Segment Start: Entries shown

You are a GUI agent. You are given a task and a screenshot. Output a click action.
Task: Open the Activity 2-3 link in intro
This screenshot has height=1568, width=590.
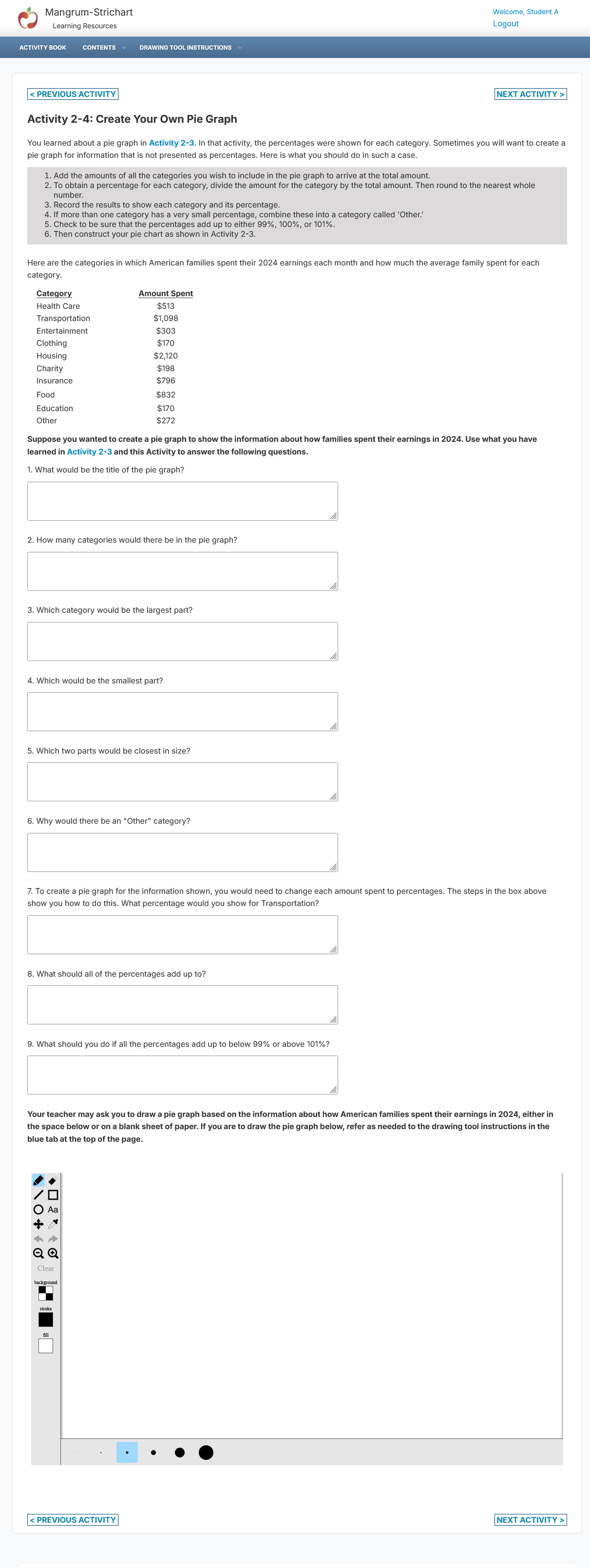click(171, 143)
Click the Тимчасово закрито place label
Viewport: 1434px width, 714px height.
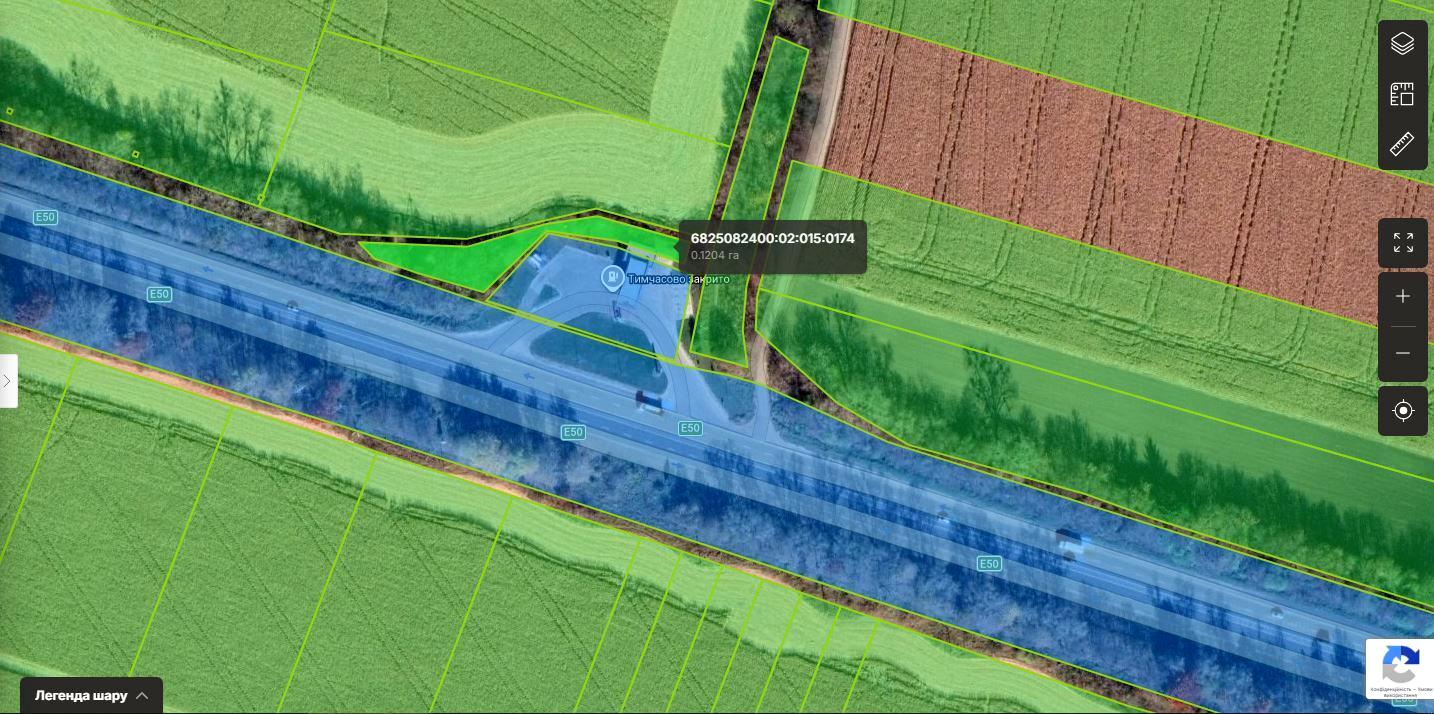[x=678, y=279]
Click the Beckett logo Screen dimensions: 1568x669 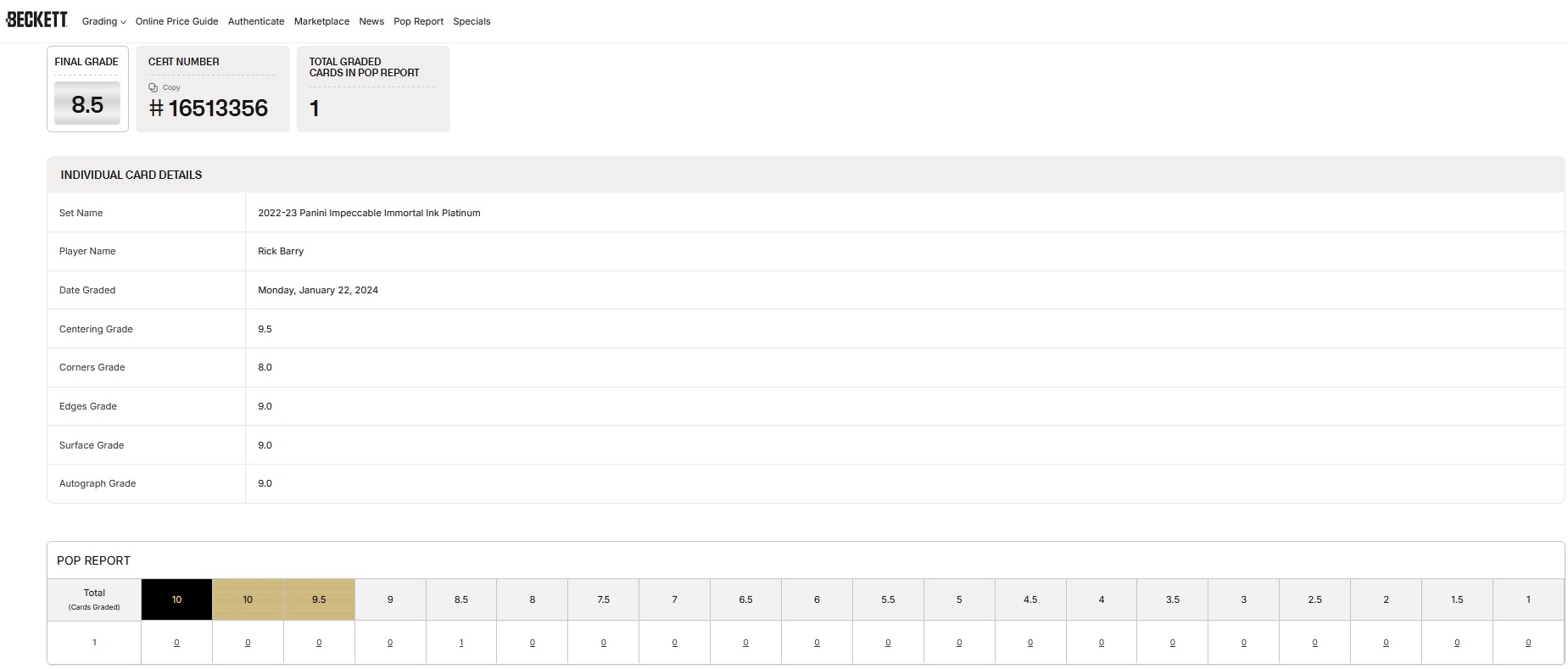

Segment End: Entries shown

## Assignment:
Without including any pictures, output all the entries above exactly.

## Answer box:
You are a GUI agent. You are given a task and a screenshot. Output a click action.
Task: Open the Activity 2-3 link in intro
This screenshot has height=1568, width=590.
click(171, 143)
Click the Тимчасово закрито place label
Viewport: 1434px width, 714px height.
[x=678, y=279]
Click the Beckett logo Screen dimensions: 1568x669 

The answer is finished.